▸ TASK BRIEF
Copy out the data exactly, starting with the first line and going on through the line with "(931, 418).".

▸ MATERIAL SUPPLIED
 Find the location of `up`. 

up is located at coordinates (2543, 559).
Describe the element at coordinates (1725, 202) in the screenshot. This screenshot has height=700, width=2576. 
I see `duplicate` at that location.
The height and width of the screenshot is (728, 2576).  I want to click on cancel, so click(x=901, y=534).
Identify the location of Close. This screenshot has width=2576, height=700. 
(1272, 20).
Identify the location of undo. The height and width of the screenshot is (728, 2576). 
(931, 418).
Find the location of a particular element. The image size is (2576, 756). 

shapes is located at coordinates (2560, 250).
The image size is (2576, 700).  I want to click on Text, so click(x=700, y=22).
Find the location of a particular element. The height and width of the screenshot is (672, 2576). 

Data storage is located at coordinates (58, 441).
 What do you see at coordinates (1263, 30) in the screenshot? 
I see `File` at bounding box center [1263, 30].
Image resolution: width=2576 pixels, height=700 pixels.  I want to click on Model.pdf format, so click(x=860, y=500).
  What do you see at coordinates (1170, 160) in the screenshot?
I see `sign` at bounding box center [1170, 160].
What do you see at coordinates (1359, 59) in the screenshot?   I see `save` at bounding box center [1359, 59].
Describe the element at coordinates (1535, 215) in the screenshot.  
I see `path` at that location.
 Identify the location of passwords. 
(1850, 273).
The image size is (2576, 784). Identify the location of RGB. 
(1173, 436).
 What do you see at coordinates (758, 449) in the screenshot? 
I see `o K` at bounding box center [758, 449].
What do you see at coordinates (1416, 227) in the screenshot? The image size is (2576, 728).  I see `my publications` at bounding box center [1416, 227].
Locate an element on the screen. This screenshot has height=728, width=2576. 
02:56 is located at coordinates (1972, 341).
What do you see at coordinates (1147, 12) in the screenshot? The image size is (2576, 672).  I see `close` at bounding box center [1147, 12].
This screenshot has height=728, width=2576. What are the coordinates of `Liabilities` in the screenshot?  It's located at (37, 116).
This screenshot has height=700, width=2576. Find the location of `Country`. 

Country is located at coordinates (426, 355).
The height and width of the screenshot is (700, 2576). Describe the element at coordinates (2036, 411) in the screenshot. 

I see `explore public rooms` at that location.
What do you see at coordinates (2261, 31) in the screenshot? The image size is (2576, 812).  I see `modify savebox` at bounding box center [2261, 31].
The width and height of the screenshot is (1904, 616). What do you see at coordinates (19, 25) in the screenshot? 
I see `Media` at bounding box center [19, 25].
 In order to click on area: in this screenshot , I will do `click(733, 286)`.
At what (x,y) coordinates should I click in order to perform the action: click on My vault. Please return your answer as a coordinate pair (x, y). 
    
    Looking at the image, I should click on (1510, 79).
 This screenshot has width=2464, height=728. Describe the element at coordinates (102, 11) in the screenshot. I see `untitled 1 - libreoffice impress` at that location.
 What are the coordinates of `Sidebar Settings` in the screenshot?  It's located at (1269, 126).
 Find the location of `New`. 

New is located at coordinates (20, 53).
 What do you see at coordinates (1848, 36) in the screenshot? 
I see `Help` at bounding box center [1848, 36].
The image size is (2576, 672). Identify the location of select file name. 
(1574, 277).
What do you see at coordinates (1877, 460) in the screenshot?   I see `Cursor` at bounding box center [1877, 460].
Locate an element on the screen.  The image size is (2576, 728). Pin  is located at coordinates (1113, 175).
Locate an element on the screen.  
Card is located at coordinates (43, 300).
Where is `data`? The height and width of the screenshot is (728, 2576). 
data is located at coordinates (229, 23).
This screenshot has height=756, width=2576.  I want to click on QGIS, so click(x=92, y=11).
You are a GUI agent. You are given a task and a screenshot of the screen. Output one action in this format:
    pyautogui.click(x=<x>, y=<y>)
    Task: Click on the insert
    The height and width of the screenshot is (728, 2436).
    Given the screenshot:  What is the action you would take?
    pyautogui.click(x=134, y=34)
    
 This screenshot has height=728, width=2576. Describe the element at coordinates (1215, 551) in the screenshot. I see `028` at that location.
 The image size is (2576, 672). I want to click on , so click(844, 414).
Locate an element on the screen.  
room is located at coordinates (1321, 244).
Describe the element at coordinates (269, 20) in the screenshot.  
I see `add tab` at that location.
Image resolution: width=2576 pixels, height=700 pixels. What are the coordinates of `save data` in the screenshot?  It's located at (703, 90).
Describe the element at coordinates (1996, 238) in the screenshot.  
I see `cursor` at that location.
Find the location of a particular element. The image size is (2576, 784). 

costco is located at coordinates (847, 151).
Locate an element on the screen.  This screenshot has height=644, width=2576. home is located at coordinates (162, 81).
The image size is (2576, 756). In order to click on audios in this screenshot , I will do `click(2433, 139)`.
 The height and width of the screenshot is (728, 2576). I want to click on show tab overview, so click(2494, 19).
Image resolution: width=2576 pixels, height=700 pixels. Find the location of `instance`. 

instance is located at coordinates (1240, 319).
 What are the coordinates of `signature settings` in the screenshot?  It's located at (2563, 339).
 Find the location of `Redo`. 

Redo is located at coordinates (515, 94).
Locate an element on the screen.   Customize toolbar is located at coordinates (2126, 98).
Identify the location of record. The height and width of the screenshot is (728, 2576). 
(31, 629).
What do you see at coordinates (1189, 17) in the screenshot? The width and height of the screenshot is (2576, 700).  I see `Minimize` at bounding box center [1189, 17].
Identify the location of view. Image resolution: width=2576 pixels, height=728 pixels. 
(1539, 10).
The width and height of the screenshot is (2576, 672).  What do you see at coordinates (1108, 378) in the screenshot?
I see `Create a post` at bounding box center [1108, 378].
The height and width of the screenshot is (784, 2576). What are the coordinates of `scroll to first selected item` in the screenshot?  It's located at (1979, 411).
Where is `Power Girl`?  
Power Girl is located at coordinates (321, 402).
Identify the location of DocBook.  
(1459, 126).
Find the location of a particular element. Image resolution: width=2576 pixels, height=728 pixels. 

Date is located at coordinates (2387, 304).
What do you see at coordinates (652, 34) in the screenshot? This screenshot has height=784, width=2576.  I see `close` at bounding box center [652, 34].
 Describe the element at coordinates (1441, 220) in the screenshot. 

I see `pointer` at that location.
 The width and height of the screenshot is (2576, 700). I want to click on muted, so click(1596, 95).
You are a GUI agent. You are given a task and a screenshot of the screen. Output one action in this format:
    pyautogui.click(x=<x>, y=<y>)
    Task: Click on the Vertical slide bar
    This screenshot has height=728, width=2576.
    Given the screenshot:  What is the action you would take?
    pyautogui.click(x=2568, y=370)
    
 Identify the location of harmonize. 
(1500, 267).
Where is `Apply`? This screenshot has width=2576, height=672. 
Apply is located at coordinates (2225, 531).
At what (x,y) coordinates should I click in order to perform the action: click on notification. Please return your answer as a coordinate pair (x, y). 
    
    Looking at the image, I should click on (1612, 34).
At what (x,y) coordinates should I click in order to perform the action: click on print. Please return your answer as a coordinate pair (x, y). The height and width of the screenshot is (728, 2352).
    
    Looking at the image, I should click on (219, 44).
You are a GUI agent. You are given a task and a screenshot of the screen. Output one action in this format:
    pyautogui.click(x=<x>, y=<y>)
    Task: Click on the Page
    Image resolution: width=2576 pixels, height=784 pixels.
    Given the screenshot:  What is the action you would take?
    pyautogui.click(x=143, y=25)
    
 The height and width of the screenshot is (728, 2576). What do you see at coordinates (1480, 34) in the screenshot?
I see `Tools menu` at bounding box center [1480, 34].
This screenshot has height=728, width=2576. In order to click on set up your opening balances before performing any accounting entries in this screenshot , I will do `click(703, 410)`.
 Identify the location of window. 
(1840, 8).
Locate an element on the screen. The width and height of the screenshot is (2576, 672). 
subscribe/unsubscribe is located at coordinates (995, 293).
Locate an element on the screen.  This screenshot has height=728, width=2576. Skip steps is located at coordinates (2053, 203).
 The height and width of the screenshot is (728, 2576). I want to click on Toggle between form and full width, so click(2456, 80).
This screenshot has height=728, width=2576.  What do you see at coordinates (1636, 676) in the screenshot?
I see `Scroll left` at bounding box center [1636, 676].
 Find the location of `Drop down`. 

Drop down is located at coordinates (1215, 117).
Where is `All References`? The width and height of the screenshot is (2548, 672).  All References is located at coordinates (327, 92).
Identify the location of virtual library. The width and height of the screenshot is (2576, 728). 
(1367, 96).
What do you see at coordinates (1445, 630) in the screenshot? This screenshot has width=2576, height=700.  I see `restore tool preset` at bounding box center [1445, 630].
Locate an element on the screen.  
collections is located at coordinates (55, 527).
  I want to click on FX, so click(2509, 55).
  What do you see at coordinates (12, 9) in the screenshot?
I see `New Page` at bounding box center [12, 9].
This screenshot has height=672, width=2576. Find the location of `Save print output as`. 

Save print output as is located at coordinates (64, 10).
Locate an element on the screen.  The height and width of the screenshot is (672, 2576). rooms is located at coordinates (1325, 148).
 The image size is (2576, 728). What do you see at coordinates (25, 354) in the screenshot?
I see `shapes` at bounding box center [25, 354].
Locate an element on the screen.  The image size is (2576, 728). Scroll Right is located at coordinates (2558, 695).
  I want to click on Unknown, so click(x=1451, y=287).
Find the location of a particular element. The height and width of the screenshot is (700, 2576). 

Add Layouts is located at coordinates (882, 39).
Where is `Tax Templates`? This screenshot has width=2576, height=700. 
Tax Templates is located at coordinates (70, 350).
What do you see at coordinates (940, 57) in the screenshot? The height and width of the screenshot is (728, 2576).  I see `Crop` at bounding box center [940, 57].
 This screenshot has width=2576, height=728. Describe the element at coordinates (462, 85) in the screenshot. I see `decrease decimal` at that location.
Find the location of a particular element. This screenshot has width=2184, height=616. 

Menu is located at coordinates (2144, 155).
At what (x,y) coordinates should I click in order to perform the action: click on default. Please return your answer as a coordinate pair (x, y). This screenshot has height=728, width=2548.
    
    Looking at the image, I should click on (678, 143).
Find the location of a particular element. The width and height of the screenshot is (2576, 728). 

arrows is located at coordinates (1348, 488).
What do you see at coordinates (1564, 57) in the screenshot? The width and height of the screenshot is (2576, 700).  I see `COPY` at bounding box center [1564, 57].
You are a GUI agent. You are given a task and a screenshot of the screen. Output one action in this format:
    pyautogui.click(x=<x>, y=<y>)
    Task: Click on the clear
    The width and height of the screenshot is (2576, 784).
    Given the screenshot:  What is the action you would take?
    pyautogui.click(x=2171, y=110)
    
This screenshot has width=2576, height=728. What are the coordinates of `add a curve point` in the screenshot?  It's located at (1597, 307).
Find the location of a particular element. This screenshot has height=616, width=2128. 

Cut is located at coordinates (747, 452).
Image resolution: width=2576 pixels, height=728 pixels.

▸ REPLY
 Find the location of `up`. 

up is located at coordinates (2543, 559).
Describe the element at coordinates (1725, 202) in the screenshot. This screenshot has height=700, width=2576. 
I see `duplicate` at that location.
The height and width of the screenshot is (728, 2576).  I want to click on cancel, so click(x=901, y=534).
Identify the location of Close. This screenshot has width=2576, height=700. 
(1272, 20).
Identify the location of undo. The height and width of the screenshot is (728, 2576). 
(931, 418).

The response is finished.